───── Passage to read

CPL cross countries - what's the point?

Nah. That's the same but you were supposed to pick a pitch angle to freeze at that would put you near to MCA at the top. Since you're also still slowing you'd need more back pressure as it got slower to maintain that frozen pitch angle.

You'd keep lowering the bank at the end so you could accelerate out of MCA without any altitude loss at the end.

Now to avoid any indication of a stall, even the horn, that frozen pitch will be mighty shallow. Can't even let the horn beep without having to immediately initiate a stall recovery.

You already had a 30 degree back angle limit.

Whether DPEs will enforce that or even call the maneuver a bust if you have to come out of it to deal with the horn beeping, especially after this has been the new standard for a number of years, remains to be seen.

So it's gotten to be a really begnign maneuver.

The "story" behind the requirement for the chandelle has always been that it was to prepare a pilot to reverse course and gain as much altitude as possible during the reversal. Kinda, but not the same as a "canyon turn" as we discuss them for mountain flying. A more simplistic version of that. Whether that was an OWT just used to justify it, I can't say.

But the new standard won't come anywhere near max performance on altitude gain-loss. It'll end up much more of a finesse maneuver like the lady eights, which are also bank limited and speed limited because of the need to cross the entry line very close to entry speed.

All very shallow and not "sloppy" but that's what you'll be fighting the most. Keeping the maneuver going with tiny bank and pitch changes.

The sad part is, at least for the chandelles, I bet many students will think the really shallow and limited ones are "hard to do" within a few years and will never see one that tops off at close to MCA.

──────────
───── Records supplied

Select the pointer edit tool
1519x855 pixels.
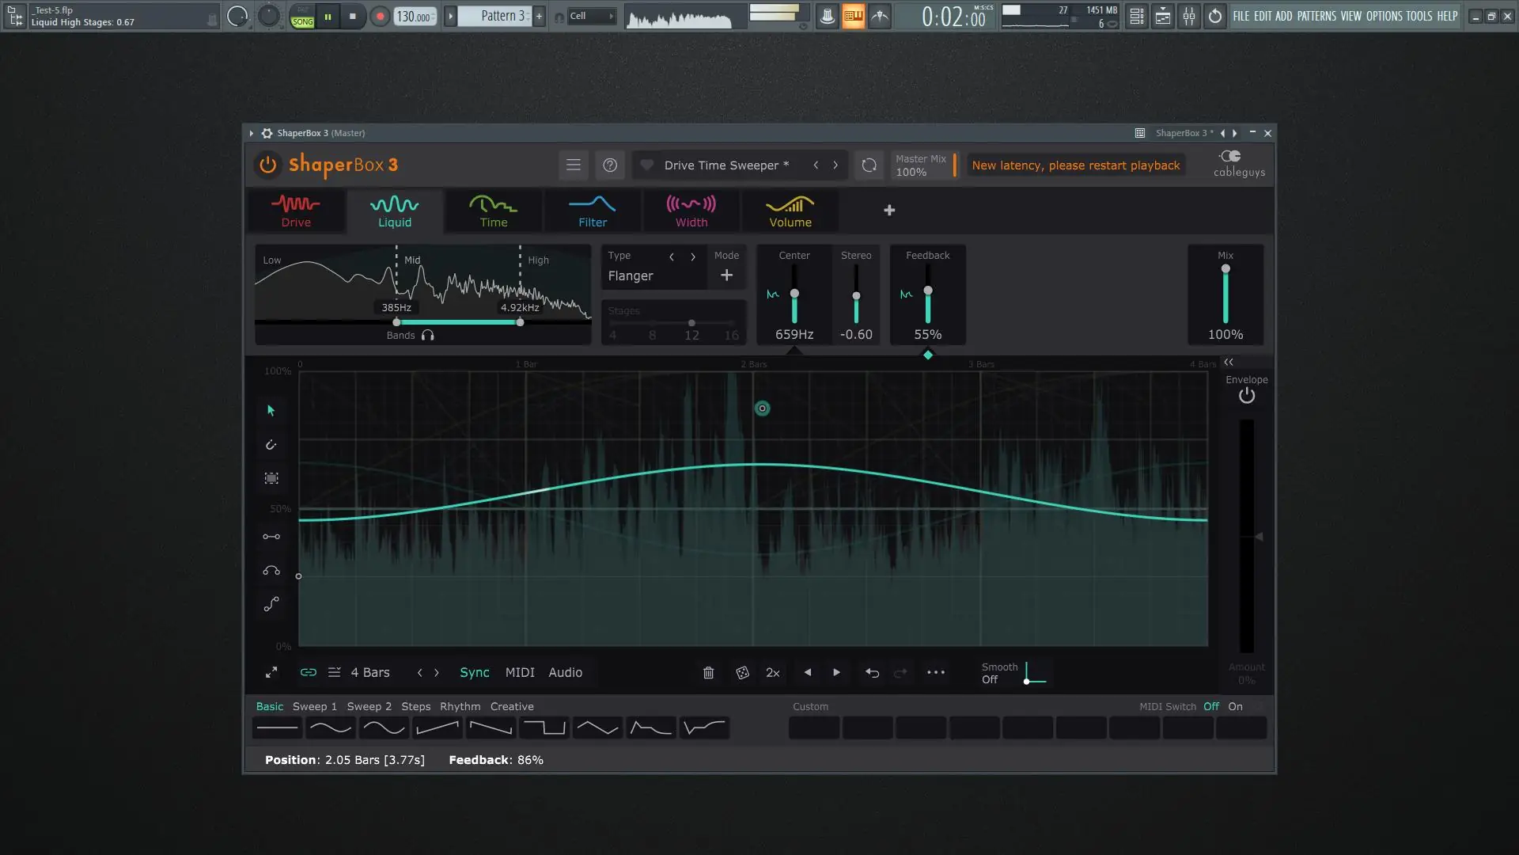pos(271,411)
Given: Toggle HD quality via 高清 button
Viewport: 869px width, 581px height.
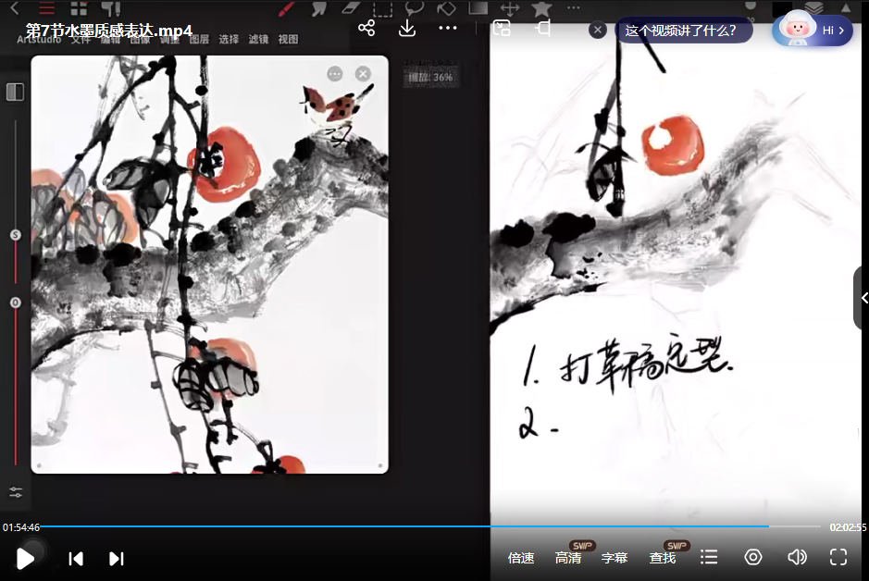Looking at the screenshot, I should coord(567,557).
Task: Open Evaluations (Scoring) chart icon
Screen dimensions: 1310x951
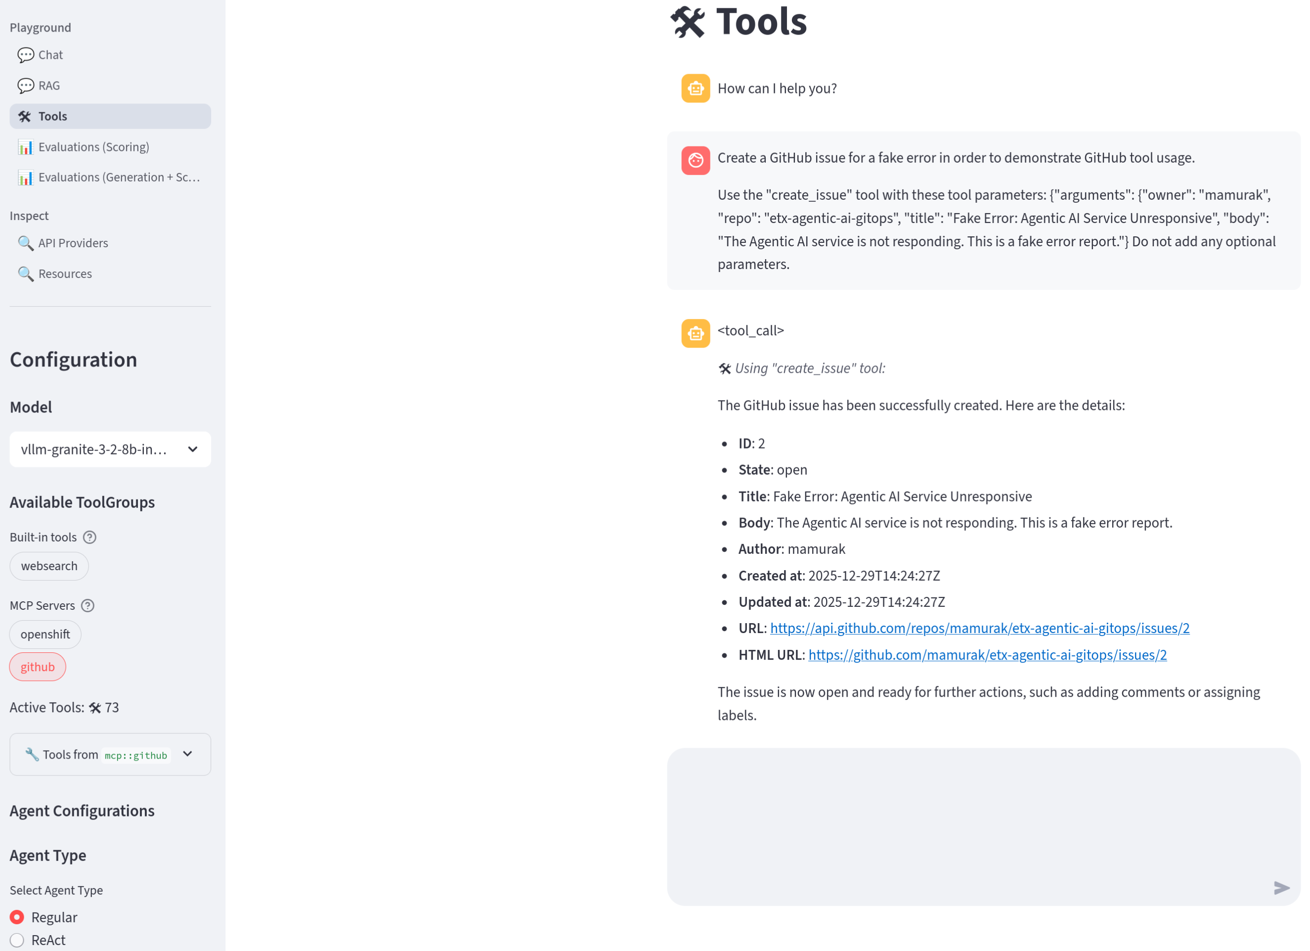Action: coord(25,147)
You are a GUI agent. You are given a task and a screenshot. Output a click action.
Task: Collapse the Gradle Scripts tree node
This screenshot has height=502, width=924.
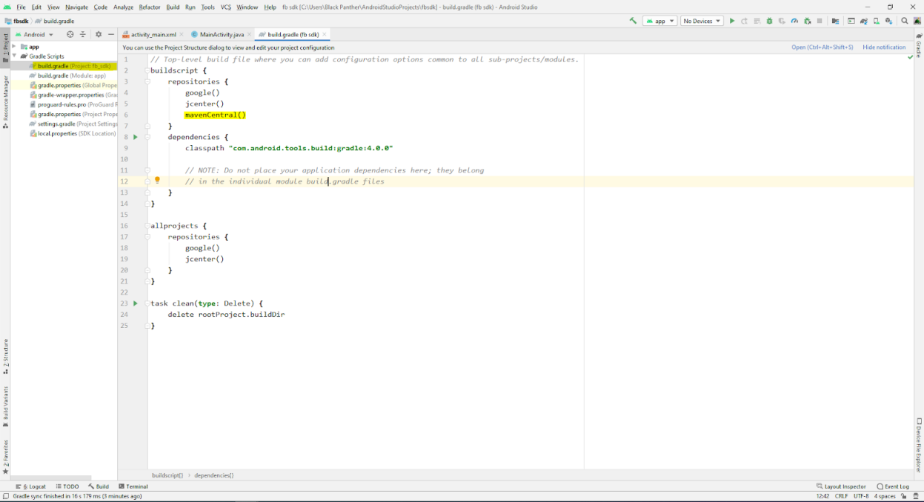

──────────

#### Exercise requirements:
**a)** Answer these from the post on chandelles, one line each:
(i) What did the pilot need more of to hold the frozen pitch angle while slowing?
(ii) According to the "story" behind the requirement, what was the chandelle meant to prepare a pilot to do?
(iii) Within a few years, what does the writer bet many students will think of the really shallow and limited chandelles?
**b)** Translate this sentence from the post on chandelles into Spanish: "Since you're also still slowing you'd need more back pressure as it got slower to maintain that frozen pitch angle."
**c)** Does each statement agree with the post on chandelles? Answer yes or no, and quote the words that decide it.
(i) Under the new standard, the horn may beep briefly without a stall recovery being required.
(ii) The new standard will come close to max performance on altitude gain-loss.
(iii) The bank was lowered at the end so the airplane could accelerate out of MCA without losing altitude.

#### Answers for this exercise:
**a)**
(i) More back pressure.
(ii) To reverse course and gain as much altitude as possible during the reversal.
(iii) That they are "hard to do."

**b)** Como además sigues desacelerando, necesitarías más presión hacia atrás a medida que perdieras velocidad para mantener ese ángulo de cabeceo fijo.

**c)**
(i) No: "Can't even let the horn beep without having to immediately initiate a stall recovery."
(ii) No: "But the new standard won't come anywhere near max performance on altitude gain-loss."
(iii) Yes: "You'd keep lowering the bank at the end so you could accelerate out of MCA without any altitude loss at the end."